▶ [Stored rows]
-- BEGIN --

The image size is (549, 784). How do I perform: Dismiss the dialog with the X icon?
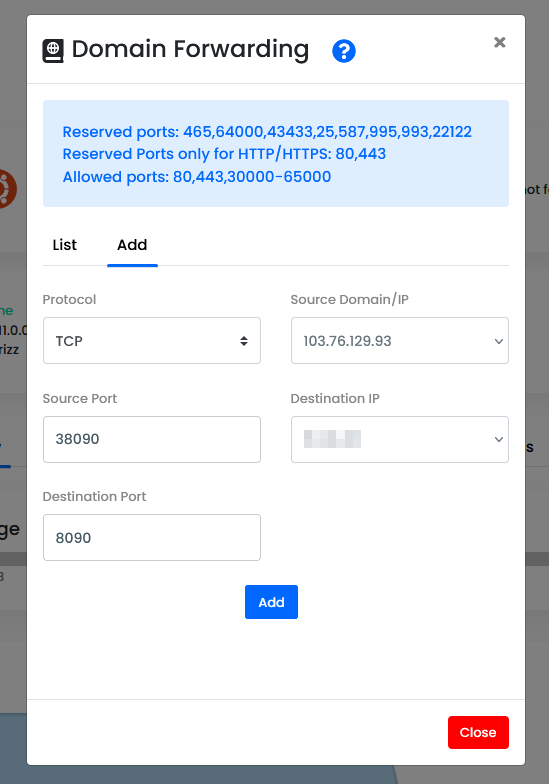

-- END --
-- BEGIN --

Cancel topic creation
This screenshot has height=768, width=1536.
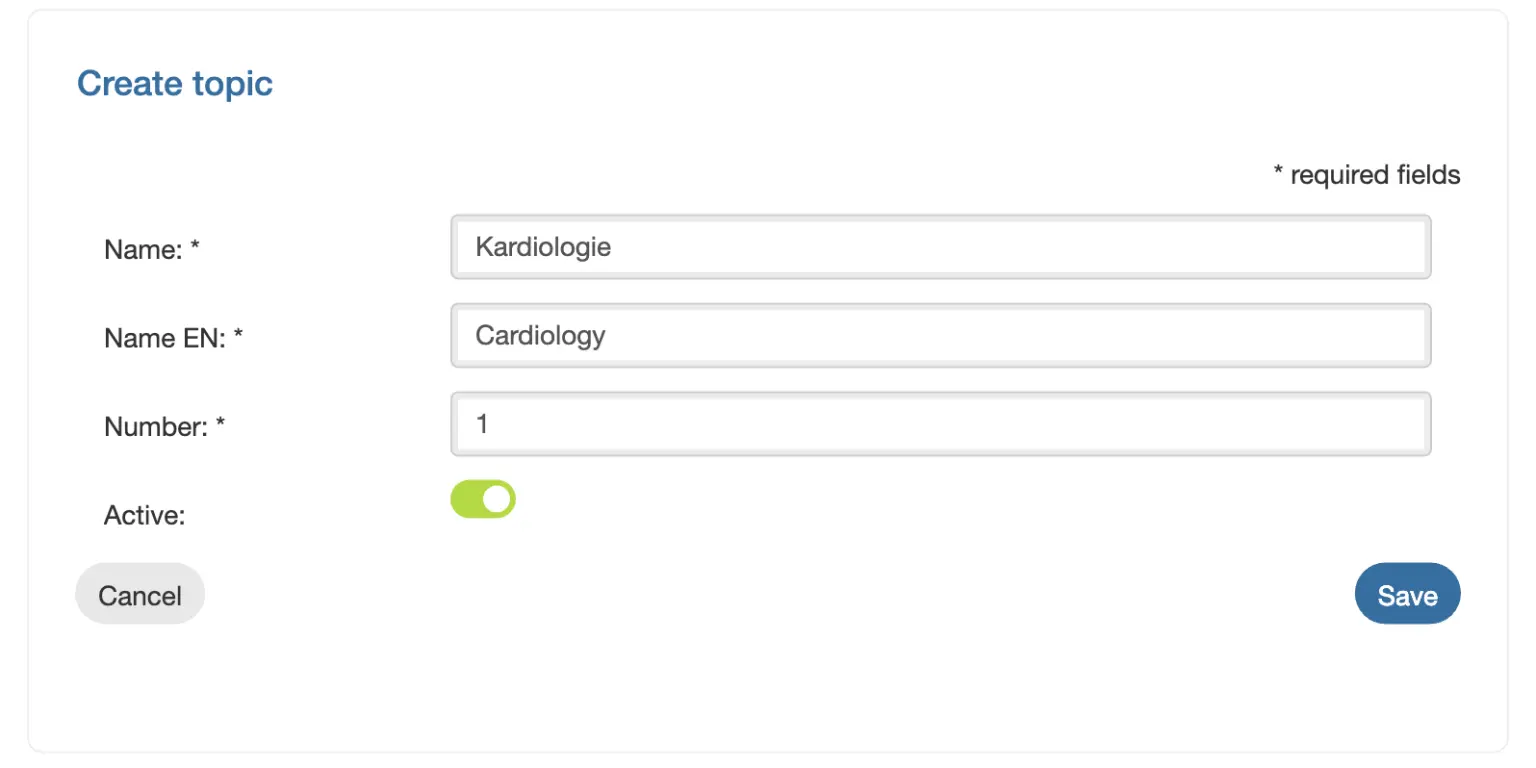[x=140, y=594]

-- END --
-- BEGIN --

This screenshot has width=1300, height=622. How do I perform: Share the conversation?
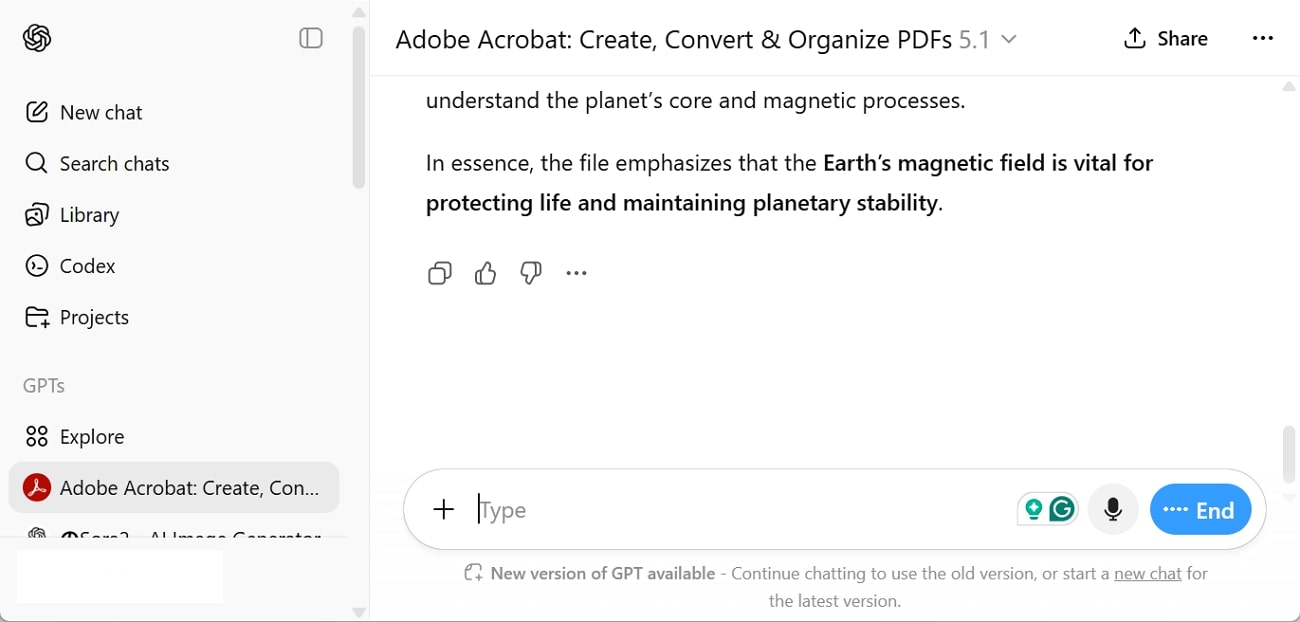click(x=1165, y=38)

-- END --

▶ [Task instructions] Give the part of the listing above that opens with the line containing "Cancel topic creation" and closes with the line containing "[x=140, y=594]" as a Markdown table with the columns Row and Text, numbering each line and skipping blank lines. Leave the pictures out.

▶ [Exercise answer]
| Row | Text |
|---|---|
| 1 | Cancel topic creation |
| 2 | This screenshot has height=768, width=1536. |
| 3 | [x=140, y=594] |